> _Textauszug_:
Die Erinnerung im Gepäck, die Erlösung im Visier

In «Wild» schickt Regisseur Jean-Marc Vallée seine imposante Hauptdarstellerin Reese Witherspoon auf einen monumentalen Selbstfindungstrip von Südkalifornien hinauf nach Washington.

 

von Sandro Danilo Spadini

1500 Kilometer in drei Monaten: Das ist zwar nicht ganz so üppig wie jener Marsch durch die westaustralische Wüste, den Mia Wasikowska unlängst im Trekker-Abenteuer «Tracks» unter die Füsse genommen hat. Dafür hat der Pacific Crest Trail, den Reese Witherspoon alias Cheryl Strayed in «Wild» bewältigt, landschaftlich mehr zu bieten. Und wahr ist auch diese Geschichte – was in der so «tatsachenliebenden» heurigen Preisverleihungssaison freilich nicht verblüfft. Eine der dort verteilten Trophäen hat Witherspoon, die hier auch als Produzentin waltet, zwar noch nicht gewonnen; ihr Porträt ist gleichwohl ungemein gewinnend und das einer Siegerin: Cheryl Strayed ist psychisch und physisch am Ende, als sie im Sommer 1995 in Südkalifornien aufbricht, um bis hinauf nach Washington in die Nähe der kanadischen Grenze zu wandern; als sie aber rund 100 Tage später im Ziel ankommt, hat sie alles erreicht, was es auf einem solchen Trip zu erreichen gibt: Sie steht am Start in ein neues Leben – und sie hat das gefunden, was sie natürlich in erster Linie gesucht hat: sich selbst.

> _Auszüge aus Einträgen_:
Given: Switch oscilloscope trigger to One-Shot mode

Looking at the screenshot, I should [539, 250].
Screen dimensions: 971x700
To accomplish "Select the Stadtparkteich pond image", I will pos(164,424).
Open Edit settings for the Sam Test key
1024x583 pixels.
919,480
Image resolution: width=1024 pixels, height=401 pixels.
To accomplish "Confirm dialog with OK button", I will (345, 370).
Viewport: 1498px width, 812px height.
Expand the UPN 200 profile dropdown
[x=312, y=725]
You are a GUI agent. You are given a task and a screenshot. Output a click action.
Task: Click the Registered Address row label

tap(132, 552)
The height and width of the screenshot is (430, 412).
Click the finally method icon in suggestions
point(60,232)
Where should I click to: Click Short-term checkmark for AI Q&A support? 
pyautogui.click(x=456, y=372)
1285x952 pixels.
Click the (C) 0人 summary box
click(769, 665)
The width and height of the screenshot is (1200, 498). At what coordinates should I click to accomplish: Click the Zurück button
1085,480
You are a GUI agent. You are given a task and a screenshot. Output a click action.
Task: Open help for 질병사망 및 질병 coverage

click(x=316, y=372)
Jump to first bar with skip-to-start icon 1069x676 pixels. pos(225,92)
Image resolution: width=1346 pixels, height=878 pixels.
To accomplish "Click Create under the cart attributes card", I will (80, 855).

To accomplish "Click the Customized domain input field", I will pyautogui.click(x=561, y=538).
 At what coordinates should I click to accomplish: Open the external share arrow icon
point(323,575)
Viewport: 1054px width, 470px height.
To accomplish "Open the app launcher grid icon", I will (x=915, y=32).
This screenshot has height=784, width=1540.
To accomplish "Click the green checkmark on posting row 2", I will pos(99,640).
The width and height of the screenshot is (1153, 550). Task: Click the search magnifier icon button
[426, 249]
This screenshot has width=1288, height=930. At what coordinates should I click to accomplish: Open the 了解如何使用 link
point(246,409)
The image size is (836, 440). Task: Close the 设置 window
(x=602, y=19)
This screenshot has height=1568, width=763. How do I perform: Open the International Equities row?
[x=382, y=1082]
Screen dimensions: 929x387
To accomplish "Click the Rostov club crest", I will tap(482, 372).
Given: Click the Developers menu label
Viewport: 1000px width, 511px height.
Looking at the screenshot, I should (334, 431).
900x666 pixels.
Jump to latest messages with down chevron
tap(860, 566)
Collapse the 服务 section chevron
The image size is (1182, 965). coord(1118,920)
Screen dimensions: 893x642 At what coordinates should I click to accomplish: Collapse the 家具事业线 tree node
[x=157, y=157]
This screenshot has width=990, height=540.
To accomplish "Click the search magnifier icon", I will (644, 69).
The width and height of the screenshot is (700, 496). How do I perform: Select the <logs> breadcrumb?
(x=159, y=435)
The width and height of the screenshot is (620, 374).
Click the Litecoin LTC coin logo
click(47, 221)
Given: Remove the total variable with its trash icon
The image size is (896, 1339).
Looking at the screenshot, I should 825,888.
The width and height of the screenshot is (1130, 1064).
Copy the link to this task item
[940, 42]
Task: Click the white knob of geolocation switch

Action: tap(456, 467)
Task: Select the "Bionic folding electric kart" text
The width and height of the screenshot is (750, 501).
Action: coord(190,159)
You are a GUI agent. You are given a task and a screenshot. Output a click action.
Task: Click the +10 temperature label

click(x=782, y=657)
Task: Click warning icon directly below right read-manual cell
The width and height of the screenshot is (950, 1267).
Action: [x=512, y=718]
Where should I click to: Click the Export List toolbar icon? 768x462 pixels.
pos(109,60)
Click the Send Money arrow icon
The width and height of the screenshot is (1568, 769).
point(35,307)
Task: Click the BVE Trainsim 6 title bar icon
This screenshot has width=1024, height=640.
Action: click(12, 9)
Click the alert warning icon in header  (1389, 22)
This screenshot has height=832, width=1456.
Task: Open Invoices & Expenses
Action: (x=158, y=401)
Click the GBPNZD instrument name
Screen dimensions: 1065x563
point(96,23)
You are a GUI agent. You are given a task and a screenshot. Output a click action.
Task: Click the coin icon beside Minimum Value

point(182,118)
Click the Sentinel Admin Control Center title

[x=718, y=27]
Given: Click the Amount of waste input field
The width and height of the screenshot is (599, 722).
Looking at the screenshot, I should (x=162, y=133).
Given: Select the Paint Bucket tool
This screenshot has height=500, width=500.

> _Aufgabe_:
Wann bricht Cheryl Strayed laut dem Textauszug in Südkalifornien zu ihrer Wanderung auf? Die Einträge sind eigenständiges Material und stehen in keinem Zusammenhang mit dem Textauszug.

> _Ergebnis_:
Im Sommer 1995.